Встала проблема. Если отвергнуть требование Риббентропа, это означает конец поставкам оружия, боеприпасов и продовольствия, это неотвратимая капитуляция. После долгих обсуждений маршал Маннергейм предложил, чтобы обязательство взял на себя лично президент республики, не связывая правительство. Еще возможны крупные поставки снаряжения, благодаря чему удастся стабилизировать фронт, чтобы получить более выгодные позиции на неизбежных переговорах о мире, – таким козырем пренебрегать нельзя.
Перед дилеммой: договор с Риббентропом или капитуляция на советских условиях, Маннергейм рекомендовал правительству договор, чтобы перед новыми переговорами с СССР стабилизировать трещавший фронт. Он надеялся, что взамен на это соглашение Германия окажет масштабную помощь: несколько эскадрилий «Штук»[48], десять пехотных дивизий, оружие, противотанковые орудия и т. д.
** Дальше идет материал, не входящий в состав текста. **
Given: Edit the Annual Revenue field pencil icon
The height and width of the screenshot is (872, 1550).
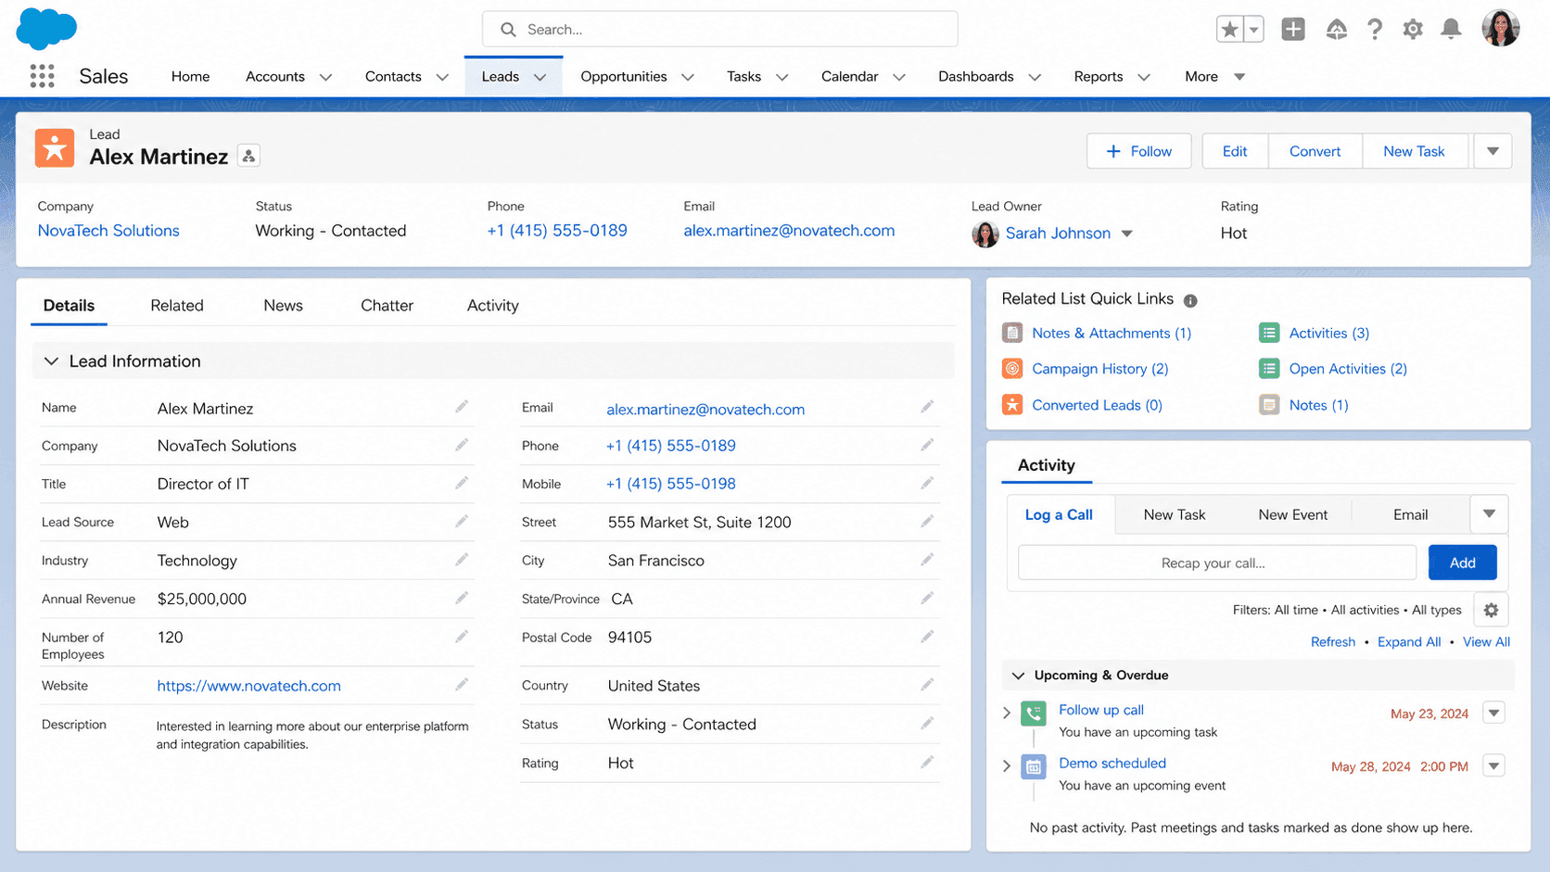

Это необходимо было срочно, очень срочно, чтобы подольше выстоять на полях сражений.
Итак, подчиняясь необходимости, договорившись внутри правительства, что только президент будет связан подписью, Рюти поставил ее 26 июня, согласившись с тем, что Финляндия не подпишет мира, не одобренного Германией.
«Пакт Риббентропа» подвергся критике, что нормально. Президент заключил его, думая о стабилизации фронта. Как сказал президент Кекконен на похоронах Рюти в 1956 году, характеризуя этот его поступок: «Что бы он ни сделал, он сделал это ради блага страны».
Столь ожидаемая военная помощь оказалась весьма незначительной: одна пехотная дивизия, бригада самоходной артиллерии, кое-какое противотанковое вооружение и боеприпасы. Однако и она была полезна.
Отношения с Германией оставались запутанными. Немецкий посол в Хельсинки фон Блюхер рассказывает, что в июле Берлин тайно задал ему вопрос: способны ли тысяча решительных человек взять власть в Финляндии и установить в ней преданное Германии правительство вроде квислинговского[49]. Блюхер ответил отрицательно, ссылаясь на финский менталитет, враждебный диктатуре любого толка; это стало бы политическим крахом, заявил он. Тогда Риббентроп напрямую обвинил его в том, что за девять лет пребывания в Финляндии он не сумел навербовать эту тысячу человек!